64 bytes from 192.168.1.1: icmp_seq=1 ttl=64 time=220 ms

But I can NOT ping to any other host on the LAN!. I do not know if I need to enable routing or firewall rules on the Openwrt client to forward incoming traffic via the wireguard interface to other hosts on the LAN. This is preventing me to access my Home and office networks from my road warriors. any help/hint here would be much appreciated.

Thanks.

Port forward should give you more control, unless you want to allow everybody and everything.

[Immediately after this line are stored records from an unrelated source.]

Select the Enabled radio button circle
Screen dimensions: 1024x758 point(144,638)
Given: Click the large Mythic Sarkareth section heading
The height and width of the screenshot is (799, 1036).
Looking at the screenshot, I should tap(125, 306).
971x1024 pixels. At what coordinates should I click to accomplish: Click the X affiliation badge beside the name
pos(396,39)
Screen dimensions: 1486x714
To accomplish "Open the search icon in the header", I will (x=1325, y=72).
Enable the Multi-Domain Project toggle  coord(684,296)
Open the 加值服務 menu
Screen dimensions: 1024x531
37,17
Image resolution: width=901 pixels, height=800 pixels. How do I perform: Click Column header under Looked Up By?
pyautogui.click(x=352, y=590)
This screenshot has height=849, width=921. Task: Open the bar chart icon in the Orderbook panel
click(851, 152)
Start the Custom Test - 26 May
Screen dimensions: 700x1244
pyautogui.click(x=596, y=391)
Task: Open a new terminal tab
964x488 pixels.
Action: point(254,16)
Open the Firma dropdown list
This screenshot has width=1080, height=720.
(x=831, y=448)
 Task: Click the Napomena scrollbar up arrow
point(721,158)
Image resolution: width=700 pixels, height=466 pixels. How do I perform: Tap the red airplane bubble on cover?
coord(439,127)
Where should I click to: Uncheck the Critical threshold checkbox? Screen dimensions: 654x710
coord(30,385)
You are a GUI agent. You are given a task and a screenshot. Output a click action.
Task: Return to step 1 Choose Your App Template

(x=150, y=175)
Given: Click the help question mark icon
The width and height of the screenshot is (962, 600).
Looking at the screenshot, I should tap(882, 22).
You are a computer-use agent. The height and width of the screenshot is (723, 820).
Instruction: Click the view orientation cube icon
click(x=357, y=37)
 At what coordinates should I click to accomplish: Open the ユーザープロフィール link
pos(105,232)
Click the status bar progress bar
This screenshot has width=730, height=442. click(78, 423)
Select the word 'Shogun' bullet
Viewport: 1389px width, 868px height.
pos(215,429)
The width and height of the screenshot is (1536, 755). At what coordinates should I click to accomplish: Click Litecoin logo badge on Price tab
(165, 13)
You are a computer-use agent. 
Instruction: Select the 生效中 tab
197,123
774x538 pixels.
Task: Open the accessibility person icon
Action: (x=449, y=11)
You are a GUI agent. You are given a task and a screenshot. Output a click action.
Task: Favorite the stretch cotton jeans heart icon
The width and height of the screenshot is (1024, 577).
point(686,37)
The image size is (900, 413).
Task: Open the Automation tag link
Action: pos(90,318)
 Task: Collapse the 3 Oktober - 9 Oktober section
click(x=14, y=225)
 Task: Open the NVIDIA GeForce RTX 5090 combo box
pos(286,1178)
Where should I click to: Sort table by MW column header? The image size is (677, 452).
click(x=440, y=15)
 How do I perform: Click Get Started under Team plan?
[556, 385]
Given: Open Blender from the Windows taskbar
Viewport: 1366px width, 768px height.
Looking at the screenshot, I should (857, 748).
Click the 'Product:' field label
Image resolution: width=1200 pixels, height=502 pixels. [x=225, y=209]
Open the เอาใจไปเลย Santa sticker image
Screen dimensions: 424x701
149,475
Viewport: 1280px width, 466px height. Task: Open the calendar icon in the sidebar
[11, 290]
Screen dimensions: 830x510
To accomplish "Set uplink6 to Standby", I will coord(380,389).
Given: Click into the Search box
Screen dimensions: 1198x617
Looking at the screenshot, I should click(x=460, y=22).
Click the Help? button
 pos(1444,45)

In the diagram Home and Office seem to have the same address space, I suppose it is a typo.
What is the output of the following commands in the Openwrt at home?
cat /etc/config/network; cat /etc/config/firewall; ip -4 addr ; ip -4 ro ; ip -4 ru

1 Like

Yes, it is a typo. already fixed.

cat /etc/config/network

	option ifname 'lo'
	option proto 'static'
	option ipaddr '127.0.0.1'
	option netmask '255.0.0.0'

config globals 'globals'
	option ula_prefix 'fd0d:297d:be4e::/48'

config interface 'lan'
	option type 'bridge'
	option ifname 'eth0'
	option proto 'static'
	option netmask '255.255.255.0'
	option ip6assign '60'
	option ip6hint '10'
	option ipaddr '192.168.1.1'
	option gateway '192.168.1.1'
	option broadcast '192.168.1.255'
	option stp '1'
	option ip6ifaceid '::1'

config interface 'wan'
	option ifname 'eth1'
	option proto 'dhcp'
	option peerdns '0'
	option dns '1.1.1.1'

config interface 'wan6'
	option ifname 'eth1'
	option proto 'dhcpv6'
	option reqaddress 'try'
	option reqprefix 'auto'
	option peerdns '0'
	option dns '2606:4700:4700::1111,2606:4700:4700::1001'

config interface 'wgHome'
	option proto 'wireguard'
	option private_key 'xxxxxxxxxxxxxxxx'
	option delegate '0'
	option listen_port '51290'
	list addresses '10.10.10.2/24'
	option mtu '1420'

config wireguard_wgHome
	option description 'VPN'
	option public_key 'xxxxxxxxxxxxxxxxx'
	list allowed_ips '10.10.10.1/32'
	list allowed_ips '192.168.2.0/24'
	option route_allowed_ips '0'
	option persistent_keepalive '20'

cat /etc/config/firewall

.........

config zone
	option name 'wg'
	option output 'ACCEPT'
	option masq '1'
	option input 'REJECT'
	option forward 'REJECT'
	option mtu_fix '1'
	option network 'wgHome'

config forwarding
	option dest 'wg'
	option src 'lan'

config rule
	option enabled '1'
	option target 'ACCEPT'
	option src 'wg'
	option proto 'tcp'
	option dest_port '22'
	option name 'Allow-SSH-WG'

config rule
	option proto 'icmp'
	option icmp_type 'echo-request'
	option target 'ACCEPT'
	option src 'wg'
	option name 'Allow-Ping-WG'

ip -4 addr

1: lo: <LOOPBACK,UP,LOWER_UP> mtu 65536 qdisc noqueue state UNKNOWN group default qlen 1000
    inet 127.0.0.1/8 scope host lo
       valid_lft forever preferred_lft forever
5: eth1: <BROADCAST,MULTICAST,UP,LOWER_UP> mtu 1500 qdisc cake state UP group default qlen 1000
    inet xx.xx.xx.xx/23 brd xx.xx.xx.xx scope global eth1
       valid_lft forever preferred_lft forever
66: br-lan: <BROADCAST,MULTICAST,UP,LOWER_UP> mtu 1500 qdisc noqueue state UP group default qlen 1000
    inet 192.168.1.1/24 brd 192.168.1.255 scope global br-lan
       valid_lft forever preferred_lft forever
68: wgHome: <POINTOPOINT,NOARP,UP,LOWER_UP> mtu 1420 qdisc noqueue state UNKNOWN group default qlen 1000
    inet 10.10.10.2/24 brd 10.10.10.255 scope global wgHome
       valid_lft forever preferred_lft forever

ip -4 ro

default via xx.xx.xx.xx dev eth1 proto static src xx.xx.xx.xx
10.10.10.0/24 dev wgHome proto kernel scope link src 10.10.10.2 
yy.yy.yy.yy/23 dev eth1 proto kernel scope link src yy.yy.yy.yy 
129.168.2.0/24 via 10.10.10.1 dev wgHome
192.168.1.0/24 dev br-lan proto kernel scope link src 192.168.1.1 

ip -4 ru

0:	from all lookup local  
32686:	from all fwmark 0x20000 lookup 301 
32687:	from all fwmark 0x10000 lookup 300 
32766:	from all lookup main 
32767:	from all lookup default

Well thank you very much trendy.
Your commands helped me realize that I was missing a firewall rule:

config forwarding
        option dest 'lan'
        option src 'wg'

This allows forwarding from the wireguard interface to other hosts. This simple rule did the trick and everything working as intended.

thanks for the help.

2 Likes

This topic was automatically closed 10 days after the last reply. New replies are no longer allowed.